Quando alguém quiser entender o significado da expressão "placar enganoso" no futebol, basta assistir os 90 minutos de Brasil e Alemanha, pelo torneio olímpico de futebol masculino, nesta quinta-feira (22).
A seleção comandada por André Jardine estreou com vitória por 4 a 2, mas poderia ter feito mais gols. Muito mais, na verdade. Seria a chance para devolver os 7 a 1 aplicados pelos alemães na semifinal da Copa do Mundo de 2014, no Mineirão.

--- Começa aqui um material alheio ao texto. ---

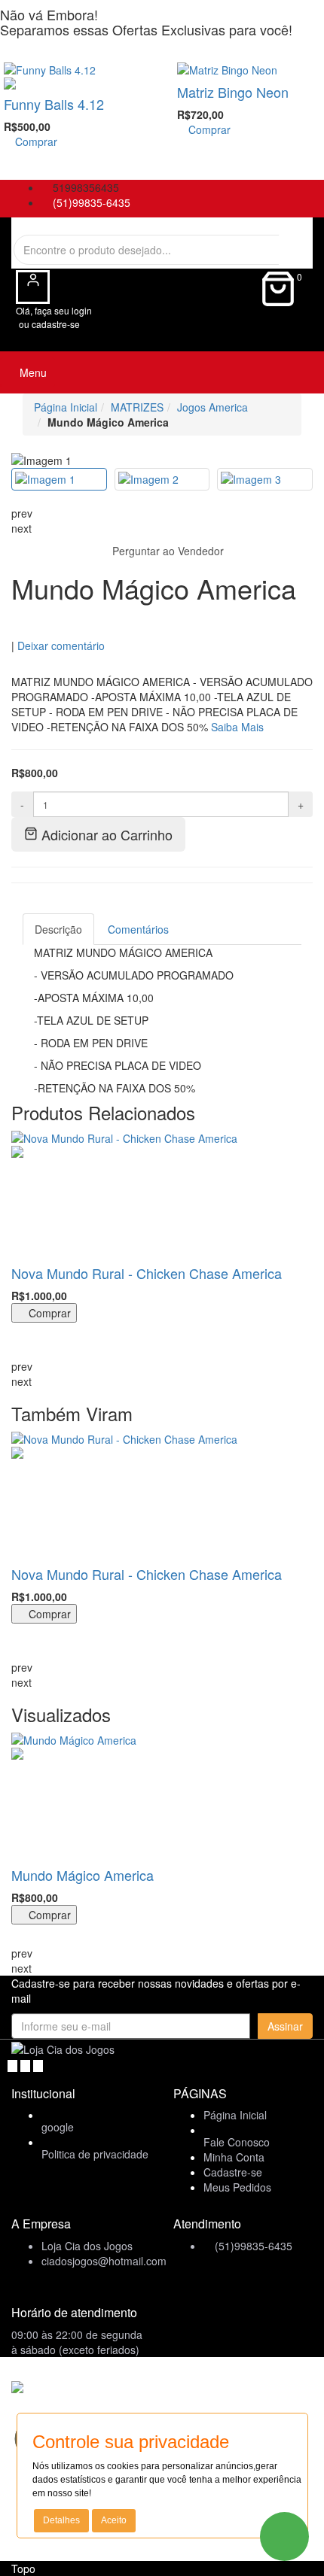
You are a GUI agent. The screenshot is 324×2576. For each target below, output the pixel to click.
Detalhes (61, 2520)
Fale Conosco (236, 2141)
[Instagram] (38, 2064)
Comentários (138, 929)
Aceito (114, 2520)
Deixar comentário (61, 645)
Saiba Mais (237, 726)
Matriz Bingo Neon (233, 92)
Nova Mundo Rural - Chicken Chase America (146, 1273)
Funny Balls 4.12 (54, 104)
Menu (32, 372)
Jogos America (212, 407)
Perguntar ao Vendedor (166, 550)
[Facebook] (14, 2064)
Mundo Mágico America (82, 1875)
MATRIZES (137, 407)
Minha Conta (233, 2156)
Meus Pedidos (237, 2187)
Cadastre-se (232, 2172)
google (57, 2126)
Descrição (58, 929)
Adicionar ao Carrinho (105, 834)
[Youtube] (26, 2064)
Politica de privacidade (94, 2153)
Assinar (285, 2026)
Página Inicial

Claro que a partida de sete anos atrás foi muito mais importante e histórica, mas conseguir uma goleada expressiva contra os germânicos massagearia o ego do torcedor nacional. Com o resultado, o Brasil começa na liderança no grupo D dos Jogos de Tóquio. Em outro jogo da chave, a Costa do Marfim derrotou a Arábia Saudita, mas com um gol a menos de saldo: 2 a 1.
O Brasil estreou com vitória, mas poderia ter obtido uma goleada incontestável em Yokohama, palco do pentacampeonato de 2002.
BRASIL
Santos; Daniel Alves, Diego Carlos, Nino e Guilherme Arana; Douglas Luiz, Bruno Guimarães e Claudinho (Malcom, aos 18/2ºT); Richarlison (Reinier, aos 28/2ºT), Matheus Cunha e Antony (Paulinho, aos 28/2ºT). Técnico: André Jardine.
ALEMANHA
Florian Muller; Benjamin Henrichs, David Raum, Felix Uduokhai e Amos Pieper (Torunarigha, no intervalo); Arne Maier, Maximilian Arnold, Nadiem Amiri (Teuchert, aos 28/2ºT) e Anton Stach (Schlotterbeck, aos 34/2ºT); Marco Richter (Eduard Lowen, aos 22/2ºT) e Max Kruse (Ragnar Ache, aos 22/2ºT). Técnico: Stefan Kuntz.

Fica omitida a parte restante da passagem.